After the fire, the surrounding stump-land was sold to farmers. The village of Vesper was on 100 acres now owned by Benson and Anderton. It was platted in 1897 by . Carsten Otto started a creamery in 1898. In 1902 John Murgatroyd & Sons started the Vesper Brick & Tile Factory, which operated until the start of WWI. A two-room brick school was built in 1906. In 1907 The Vesper Wood Manufacturing Company began making stave silos and watering tanks out of wood. The State Bank of Vesper opened in 1911. The village incorporated in 1948.

==Geography==
Vesper is located at (44.481016, -89.967423).

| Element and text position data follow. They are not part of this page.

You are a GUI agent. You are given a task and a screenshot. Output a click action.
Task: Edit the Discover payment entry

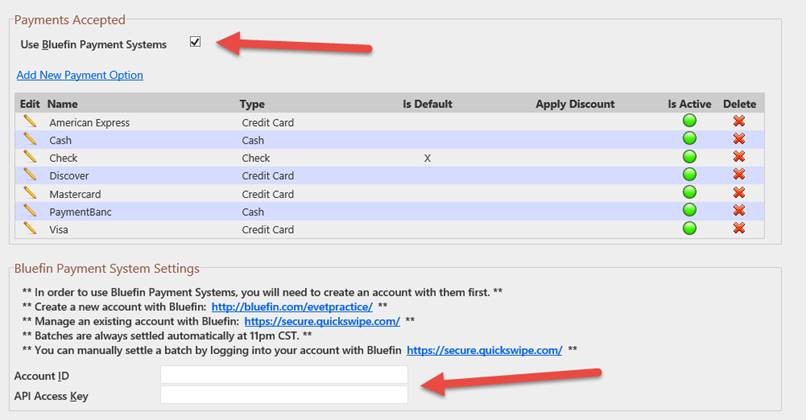(30, 175)
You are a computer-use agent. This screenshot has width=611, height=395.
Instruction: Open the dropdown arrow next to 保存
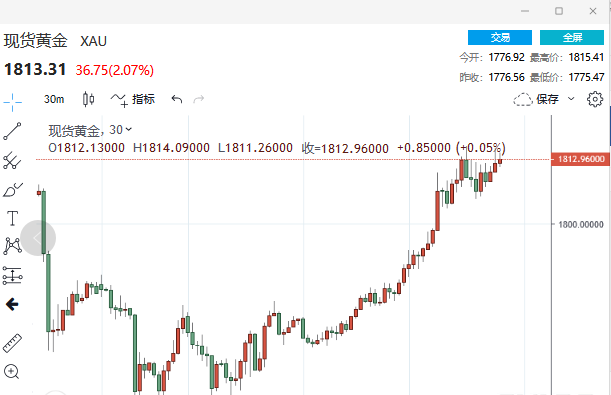571,99
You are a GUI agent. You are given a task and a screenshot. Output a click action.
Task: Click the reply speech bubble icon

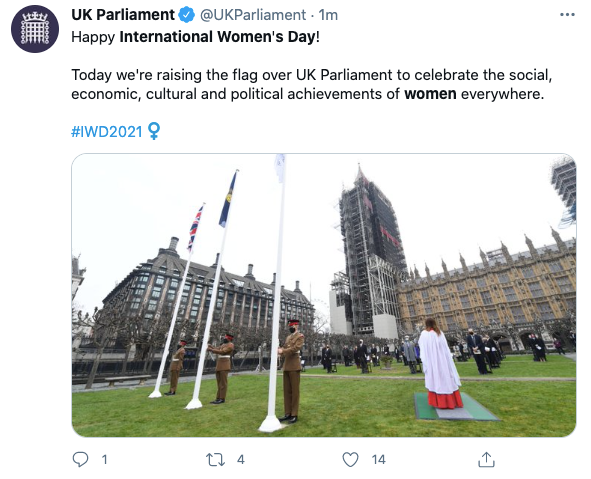pyautogui.click(x=80, y=459)
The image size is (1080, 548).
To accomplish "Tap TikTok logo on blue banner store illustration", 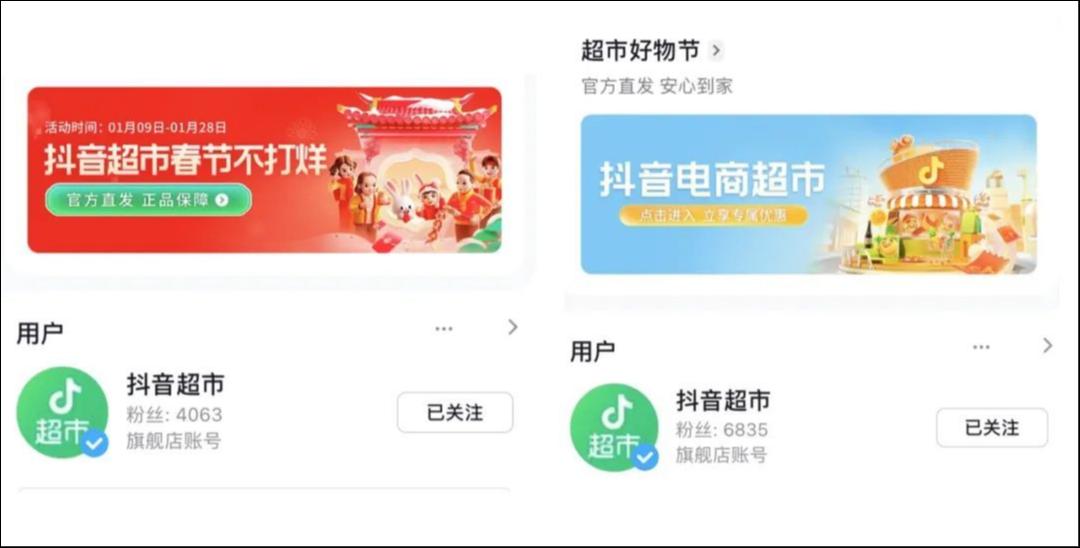I will click(931, 171).
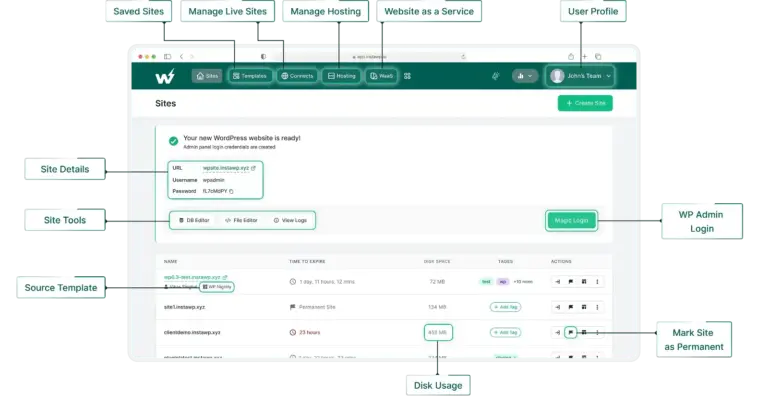Click the flag icon for the first site row
Image resolution: width=768 pixels, height=406 pixels.
coord(570,282)
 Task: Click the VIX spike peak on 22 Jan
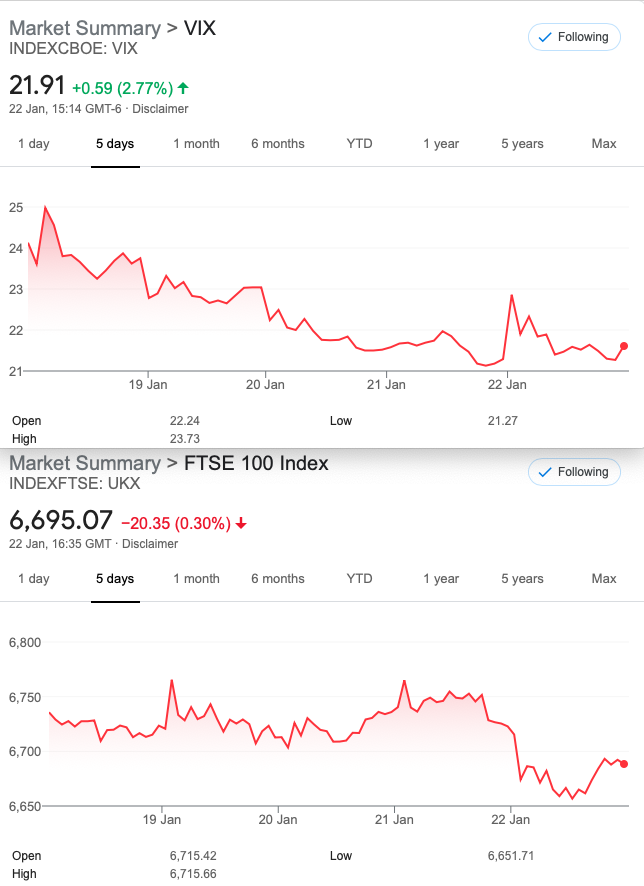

According to the United States Census Bureau, the village has a total area of 1.16 sqmi, all land.

==Demographics==

Historical population
| Census | Pop. | Note | %± |
| 1950 | 342 |  | — |
| 1960 | 351 |  | 2.6% |
| 1970 | 355 |  | 1.1% |
| 1980 | 554 |  | 56.1% |
| 1990 | 598 |  | 7.9% |
| 2000 | 541 |  | −9.5% |
| 2010 | 584 |  | 7.9% |
| 2020 | 513 |  | −12.2% |
U.S. Decennial Census

===2010 census===
As of the census of 2010, there were 584 people, 246 households, and 160 families living in the village. The population density was 503.4 PD/sqmi. There were 264 housing units at an average density of 227.6 /sqmi. The racial makeup of the village was 96.7% White, 0.7% Native American, 0.3% Asian, 0.2% from other races, and 2.1% from two or more races. Hispanic or Latino of any race were 1.0% of the population.

There were 246 households, of which 28.0% had children under the age of 18 living with them, 52.8% were married couples living together, 6.5% had a female householder with no husband present, 5.7% had a male householder with no wife present, and 35.0% were non-families. 26.8% of all households were made up of individuals, and 11.8% had someone living alone who was 65 years of age or older. The average household size was 2.37 and the average family size was 2.84.

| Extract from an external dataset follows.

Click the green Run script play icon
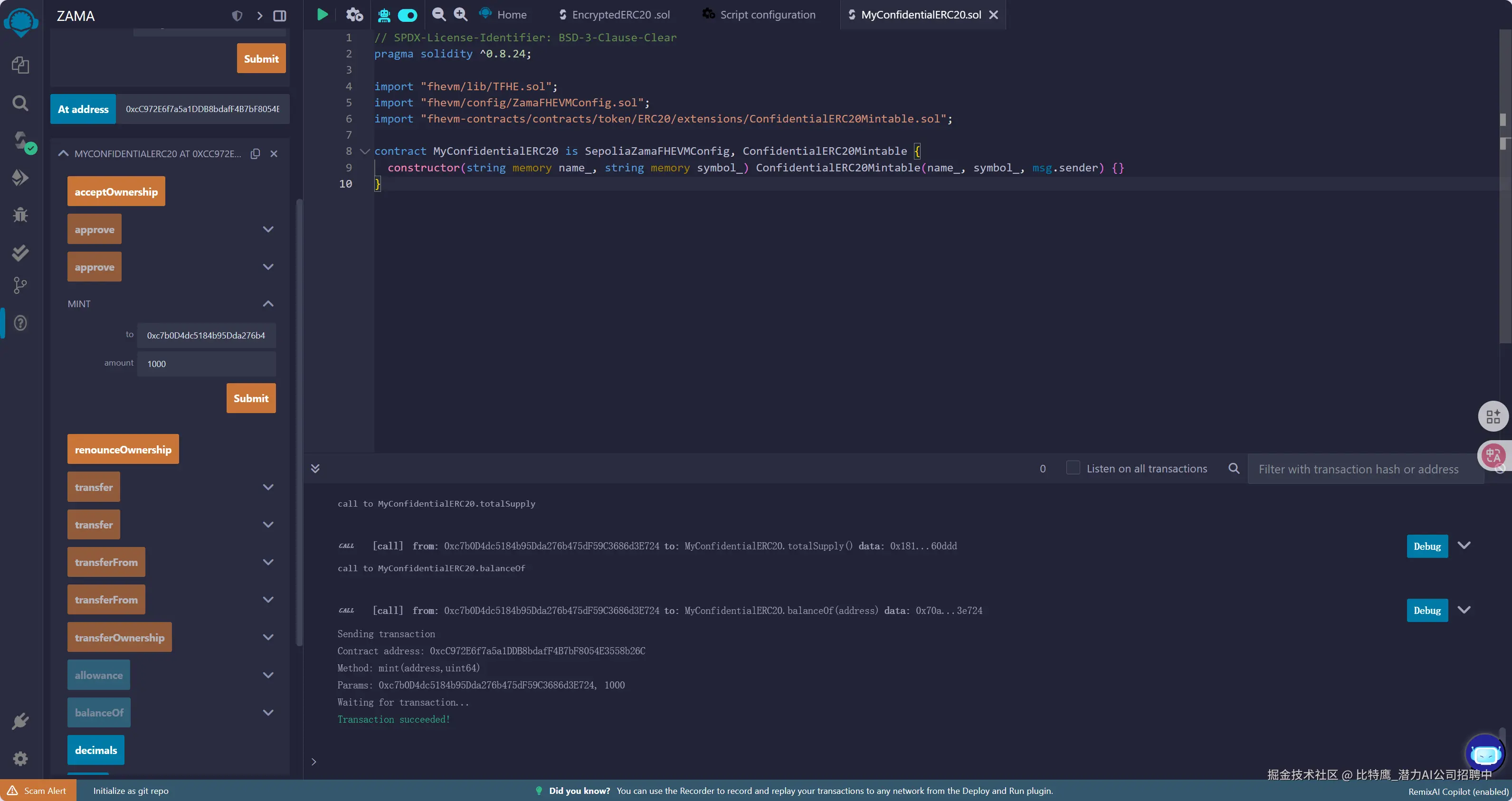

The median age in the village was 36.4 years. 22.4% of residents were under the age of 18; 9.4% were between the ages of 18 and 24; 28% were from 25 to 44; 24.5% were from 45 to 64; and 15.6% were 65 years of age or older. The gender makeup of the village was 49.8% male and 50.2% female.

===2000 census===
As of the census of 2000, there were 541 people, 234 households, and 153 families living in the village. The population density was 482.2 people per square mile (186.5/km^{2}). There were 243 housing units at an average density of 216.6 per square mile (83.8/km^{2}). The racial makeup of the village was 98.71% White, 0.18% Native American, 0.18% Asian, 0.18% from other races, and 0.74% from two or more races. Hispanic or Latino of any race were 0.74% of the population.

There were 234 households, out of which 29.5% had children under the age of 18 living with them, 52.6% were married couples living together, 10.3% had a female householder with no husband present, and 34.2% were non-families. 30.3% of all households were made up of individuals, and 14.5% had someone living alone who was 65 years of age or older. The average household size was 2.31 and the average family size was 2.88.

In the village, the population was spread out, with 25.0% under the age of 18, 6.8% from 18 to 24, 29.0% from 25 to 44, 23.3% from 45 to 64, and 15.9% who were 65 years of age or older. The median age was 39 years. For every 100 females, there were 90.5 males. For every 100 females age 18 and over, there were 89.7 males.

The median income for a household in the village was $38,750, and the median income for a family was $45,000. Males had a median income of $36,161 versus $20,833 for females. The per capita income for the village was $19,327. About 6.6% of families and 7.2% of the population were below the poverty line, including 7.6% of those under age 18 and 8.1% of those age 65 or over.

==Notable people==
- Clifford R. Goldsworthy, Wisconsin State Representative, farmer, and businessman, lived in Vesper; Goldsworthy was the town chairman and postmaster in Vesper.